• **Textabschnitt**
━━━━━━
Jedes Jahr bis 2014 markiere eine Etappe. 2012 werde das Land "durchstarten" und sein Gleichgewicht wiederherstellen. 2010 sei das "Jahr des Bündnisses" gewesen, 2011 werde "Jahr der Erneuerung" . 2014 schließlich werde der Gewinn eingefahren werden. Die Erneuerung des Landes sei "Kampf und Sendung" . In den acht Jahren der sozialistischen Regierung habe Ungarn "auf dem Kopf gestanden, und harte Arbeit sei mit Spekulation vergolten worden. Die neuen Strukturen dagegen würden "harte Arbeit und Ehrlichkeit" wieder belohnen.

Details vermied Orbán in seiner mit Spannung erwarteten Ansprache im Budapester Millenaris-Park. Reden "zur Lage der Nation" sind eine Tradition, die der Vorsitzende der rechtskonservativen Fidesz-Partei aus der Opposition mitgebracht hat. Erst am kommenden Montag im Parlament will Orban einen genauen Plan zur Sanierung der Staatsfinanzen vorlegen. Das Haushaltsdefizit soll mit Ausgabenkürzungen und zusätzlichen Einnahmen um 2,4 Milliarden Euro verringert werden.
━━━━━━
• **Datenteil**

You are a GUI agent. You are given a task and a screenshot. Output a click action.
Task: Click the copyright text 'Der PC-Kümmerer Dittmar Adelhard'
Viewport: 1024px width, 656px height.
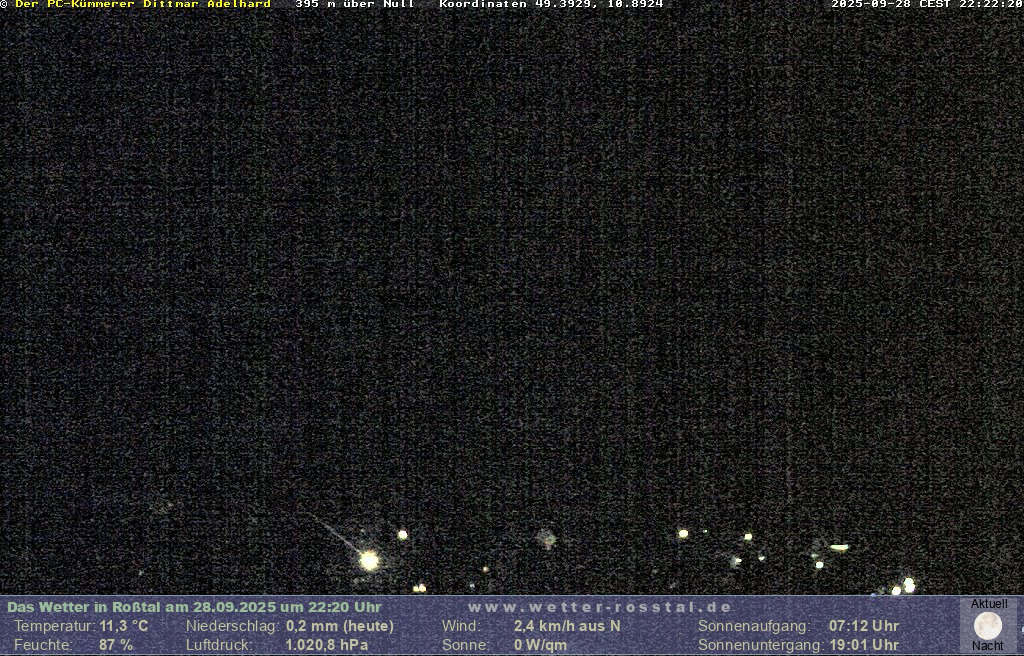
━━━━━━
• **Aufgabe 1**
Stimmen die folgenden Aussagen mit dem Text über Orbáns Rede überein? Antworte jeweils mit Ja oder Nein und zitiere die entscheidenden Wörter des Textes. (a) 2011 soll das "Jahr des Bündnisses" werden. (b) Orbán hielt seine Ansprache im Budapester Millenaris-Park. (c) Den genauen Plan zur Sanierung der Staatsfinanzen legte Orbán bereits in dieser Rede vor.
• **Aufgabe 2**
Übersetze den folgenden Satz aus dem Text über Orbáns Rede ins Englische: „Reden "zur Lage der Nation" sind eine Tradition, die der Vorsitzende der rechtskonservativen Fidesz-Partei aus der Opposition mitgebracht hat.“
• **Aufgabe 3**
Setze den Text über Orbáns Rede nach seinem letzten Satz fort.

• **Lösung 1**
(a) Nein: „2010 sei das "Jahr des Bündnisses" gewesen“
(b) Ja: „in seiner mit Spannung erwarteten Ansprache im Budapester Millenaris-Park“
(c) Nein: „Erst am kommenden Montag im Parlament will Orban einen genauen Plan zur Sanierung der Staatsfinanzen vorlegen.“

• **Lösung 2**
Speeches "on the state of the nation" are a tradition that the chairman of the right-wing conservative Fidesz party brought with him from opposition.

• **Lösung 3**
Einstweilen markierte Orbán mit der Einführung einer "proportionalen Steuer" und der "Rettung des Rentensystems" nur die Eckpunkte. "Wenn wir die Lawine der Staatsverschuldung nicht brechen" , so Orbán, "dann werden wir von ihr weggeschwemmt" . Sein Plan sei "die letzte Chance vor dem Abgrund" . Jeder, der arbeiten könne, müsse es auch tun. Der Staat werde in Zukunft nur noch für die aufkommen, die nicht arbeiten könnten. Nur mit Arbeit werde das Land aus seinen Schulden herausfinden. Griechenland liege schon "auf dem Bauch" , Irland "auf den Knien" . Das ungarische Volk dagegen wolle "sein eigener Herr bleiben" .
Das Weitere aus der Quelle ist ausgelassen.